* EXERCISE DESCRIPTION *
Among the lines below, copy exactly those from the one with "The height and" through the one with "Select the 1Y time period", counting both ends.

* RECORDED DATA *
━━━━
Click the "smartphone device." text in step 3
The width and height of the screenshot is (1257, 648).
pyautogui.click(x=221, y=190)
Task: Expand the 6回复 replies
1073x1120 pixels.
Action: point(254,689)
━━━━
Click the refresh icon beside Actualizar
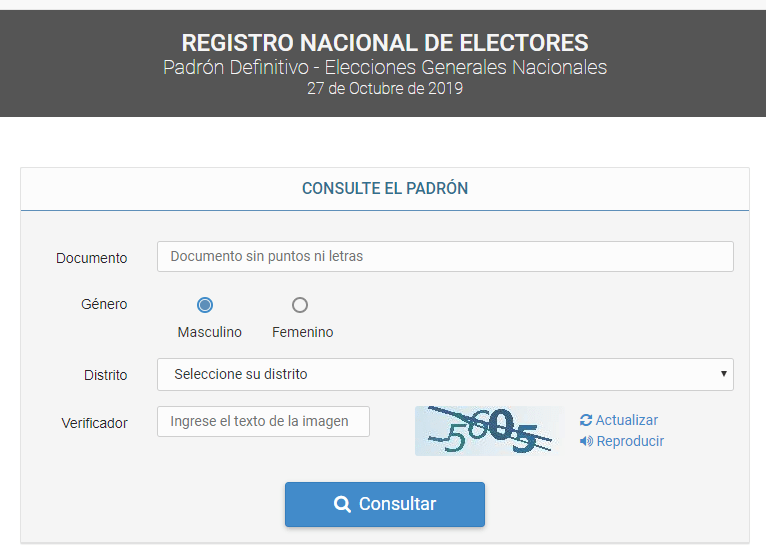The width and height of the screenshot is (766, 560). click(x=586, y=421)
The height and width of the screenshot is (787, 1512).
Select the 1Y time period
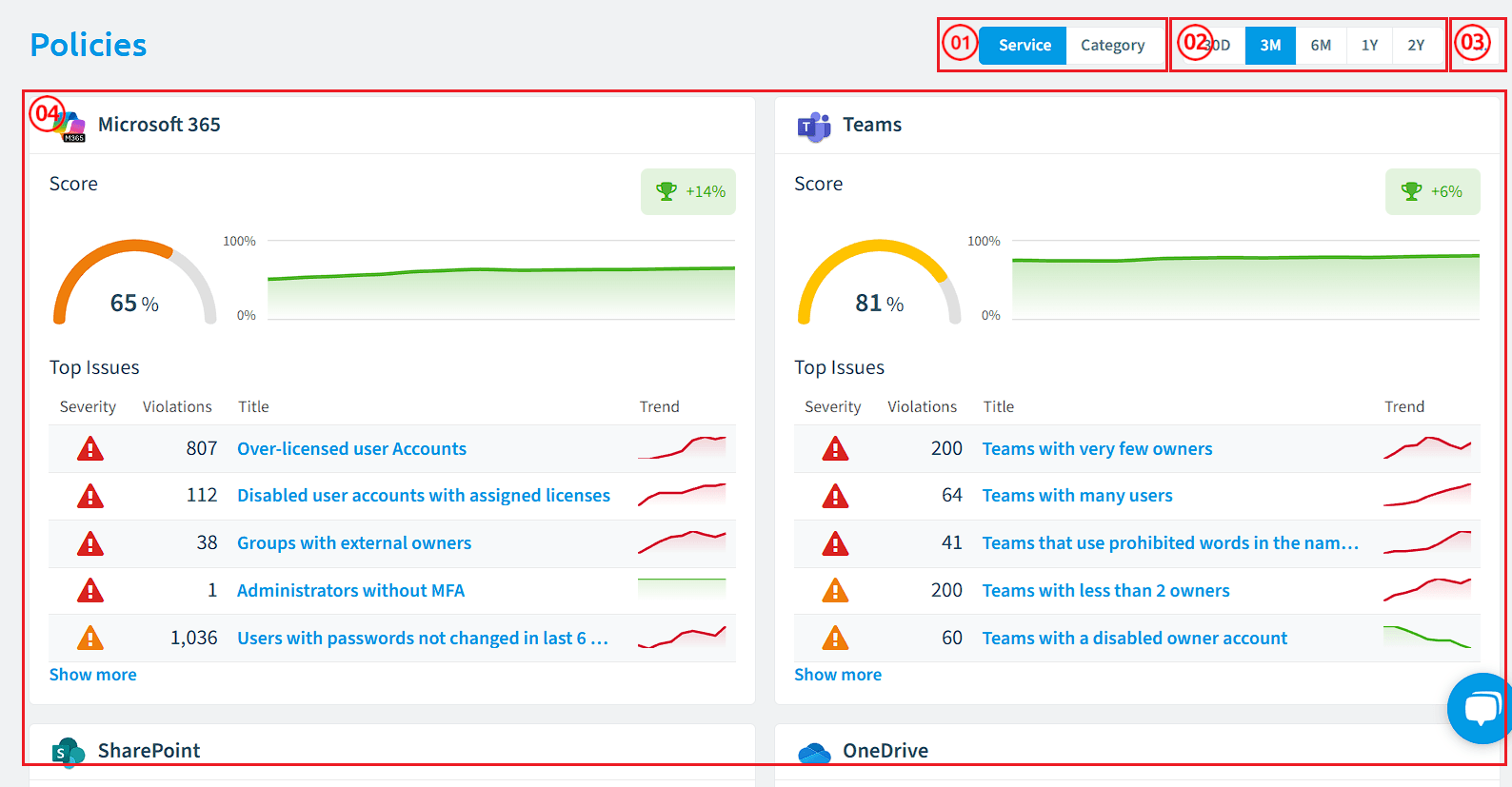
━━━━
* TASK SOLUTION *
The height and width of the screenshot is (787, 1512).
Select the 1Y time period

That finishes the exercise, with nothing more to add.